- Native name: মোহাম্মদ সোহায়েল
- Allegiance: Bangladesh
- Branch: Bangladesh Navy
- Service years: 1988 – 2024
- Rank: Rear Admiral
- Commands: Chairman of Payra Port Authority; Chairman of Chittagong Port Authority; Commander, Naval Training and Doctrine Command (NATDOC); BNS Haji Mohshin;
- Awards: Nou Utkorso Padak (NUP) Commendation Padak
- Police career
- Unit: Rapid Action Battalion
- Allegiance: Bangladesh
- Branch: Bangladesh Police
- Service years: 2009–2013
- Rank: Director
- Awards: PPM (bar)

= M. Sohail =

Retired Bangladeshi admiral

Mohammad Sohail (Note: (TAS), NUP, PPM, psc, BN) is a former two star officer of the Bangladesh Navy who was relieved of his duties as the chairman of the Chittagong Port Authority. He was the antecedent chairman of the Payra Port Authority and commandant of the Naval Training and Doctrine Command.

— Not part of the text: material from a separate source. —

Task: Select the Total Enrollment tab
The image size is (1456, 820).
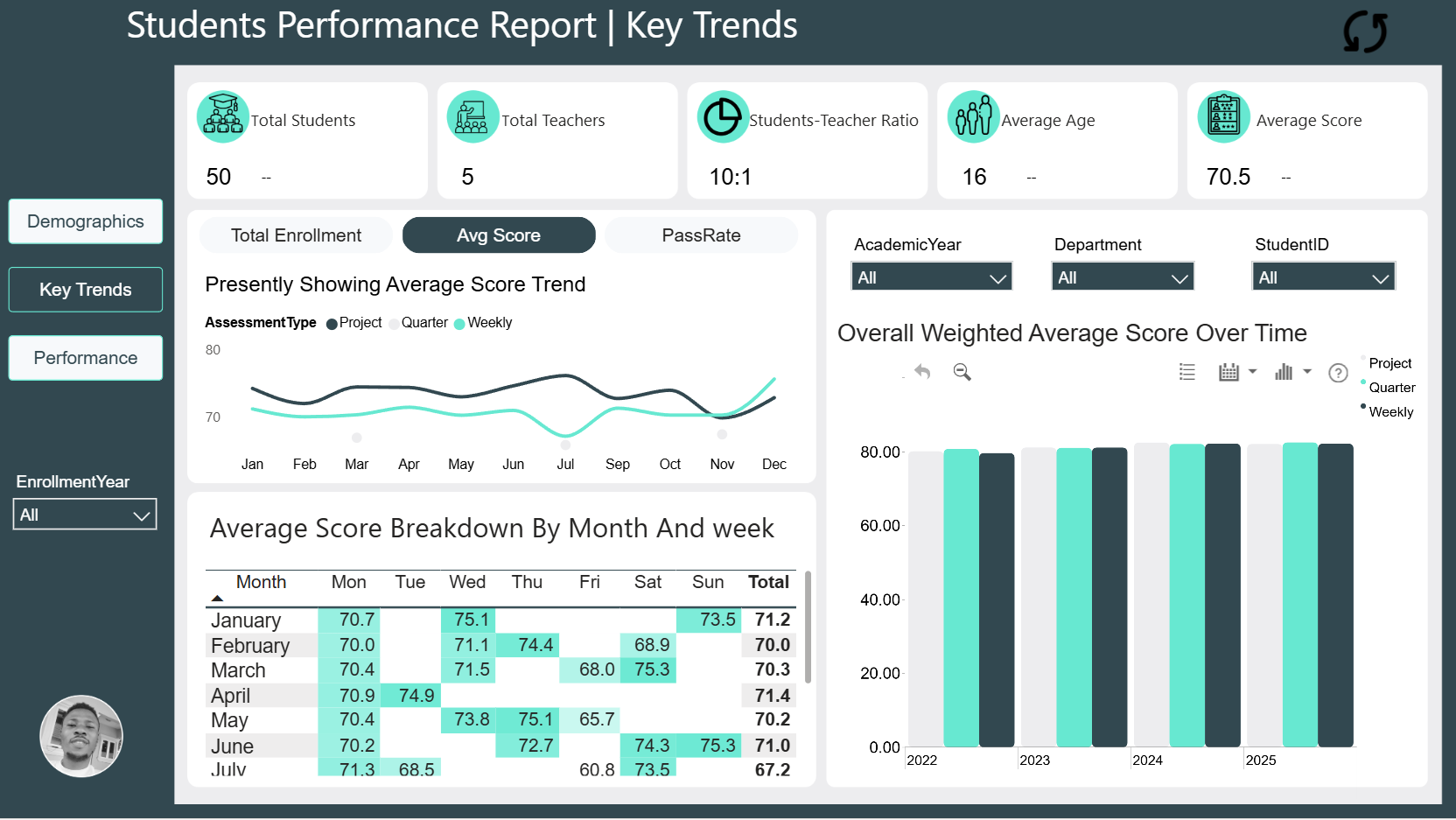Action: point(296,235)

== Early life and education ==
Sohail enlisted in the Bangladesh Naval Academy in 1986 and was commissioned in the executive branch on 1 January 1988. Sohail was a torpedo anti-submarine coordinating (TAS) officer and a graduate of the Defence Services Command and Staff College.

== Military career ==
Sohail was a faculty member of Defence Services Command and Staff College. Then served as colonel GS in the Counter Terrorism and Intelligence Bureau (CTIB) and the Internal Affairs Bureau (IAB) at the Directorate General of Forces Intelligence. Soon after Sohail was also appointed in ministry of home affairs at Rapid Action Battalion as the legal and media wing director. He is the only naval officer to be outside the Bangladesh Navy for a considerable duration.

As commodore, Sohail commanded one naval base, the BNS Haji Mohshin. At naval headquarters, Sohail was the director of naval intelligence and submarines. He furthermore led the naval training and doctrine command until January 2022. He was promoted to rear admiral on 22 February 2022 and was deputed to the Ministry of Shipping. On 2 May 2023, he was appointed chairman of the Chittagong Port Authority, where he replaced Rear Admiral M Shahjahan. He was serving as the chairman of the Payra Port Authority and was replaced by Rear Admiral Golam Sadeq.

On 19 August 2024, Sohail was dismissed from the navy by the Yunus administration.Two days later, he was arrested on a corruption allegation.